The hill has been in use for some seven thousand years from the original Stone Age dwellers to troops manning a gun placement during the Second World War. The hill’s connection to the Roman era was that it was the site of a small fort or a look out post. By the fourteenth century Medieval farmers had control of the site and archaeological finds indicate that a wide range of crops – wheat, barley, corn, rye and peas – were grown here.The hill is above the remains of Horsenden’s Ancient Wood which is now so small and has been reduced to a small copse which the Capital Ring cuts through.
As the hill sits north of Wembley Stadium it is hard to avoid noticing the ‘stadium of the bland’ and it’s banal archway but there is also a visitor’s centre, a cafe, craft shops and a public toilet to wipe away that particular memory once you descend.
Part of the bank below Bittern’s Field along the Brent River Valley which was underwater days before.
Leg 8 Osterley Lock to Greenford (4.8 miles or 7.8km)
It requires no effort for Londoners to become detached from the land on which the streets and roads that we daily traverse are built. We know that if we walk a path or a pavement or a road or a track it will take us to our destination though the land on which such routes are built flows in a different direction beneath our feet. Through jaded eyes we view London as a flat plan view map and a series of lines, grids, symbols and colours on a map and grow accustomed to travelling with our finger along coloured lines punctuated with the names of streets, roads or places of interest. Often we fail to note the topography of the city beneath our feet or before our peripheral vision or, indeed, towering above our heads as we are consumed by time and the economic imperative. Very often as Londoners we go where we are herded and guided by the paving slabs and the tar macadam or now, in this age of GPS, by the pulsing Map App in our hand.
Yet there is another London we can see and touch and hear if we listen and smell and look for it. It surprises the visitor to learn that Brent is the name given to a river but that has to be understood before grappling with the concept of a river valley in Brent. The river exists and the valley through which it courses is prone to flooding in periods of heavy rain. Yet the average citizen fails to imagine London as an area scarred by a series of swollen, brooding arteries bursting their banks and saturating golf courses and flood plains. That vision belongs to the Severn or the Thames of rural Oxford or Gloucester but not inner London.
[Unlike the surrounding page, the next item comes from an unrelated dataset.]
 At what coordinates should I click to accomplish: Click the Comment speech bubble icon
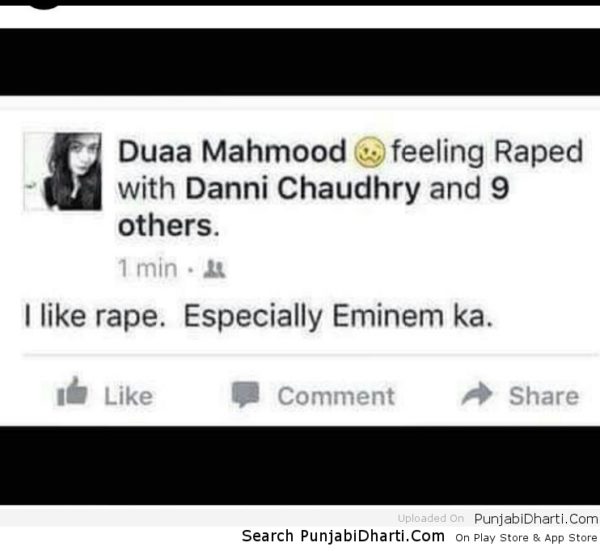pyautogui.click(x=245, y=394)
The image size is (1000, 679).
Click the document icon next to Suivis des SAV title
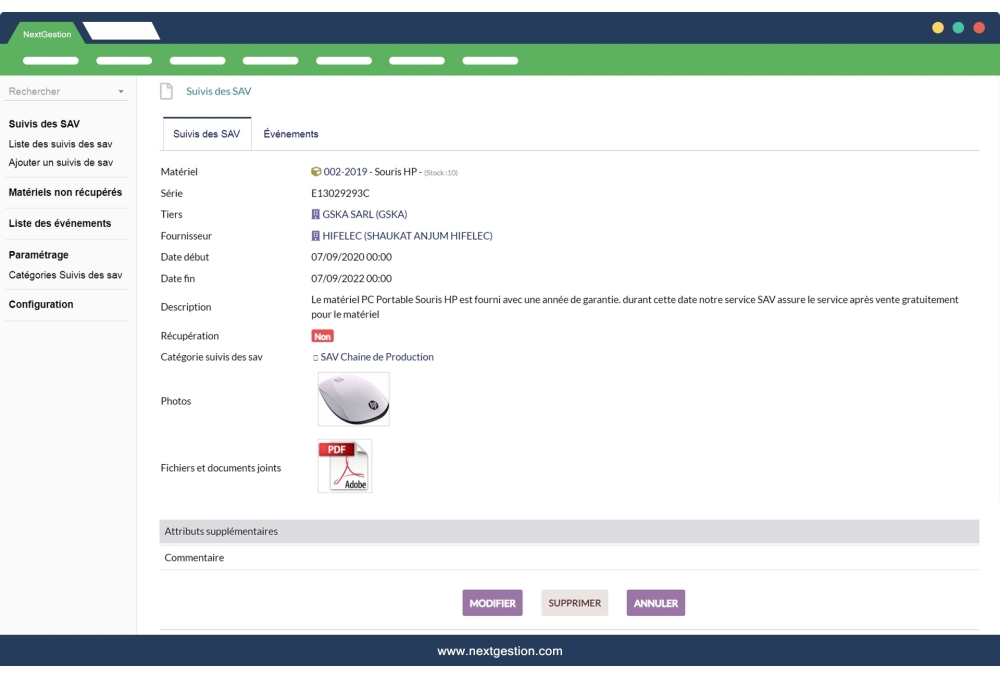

It occurred to me,as it probably does to many others, when speeding through these valleys and canopied areas in motor vehicles or aboard public transport that our vision is immune to the changes in topography unless the landscape alters visually in some startling form. Only when we begin to walk the ways and paths of London, free from the paving and the tar macadam, are we able to make sense of the topography and the simple, unspoiled beauty of such places as Brent Meadow or, indeed, the flooded plain of the The Brent River Valley.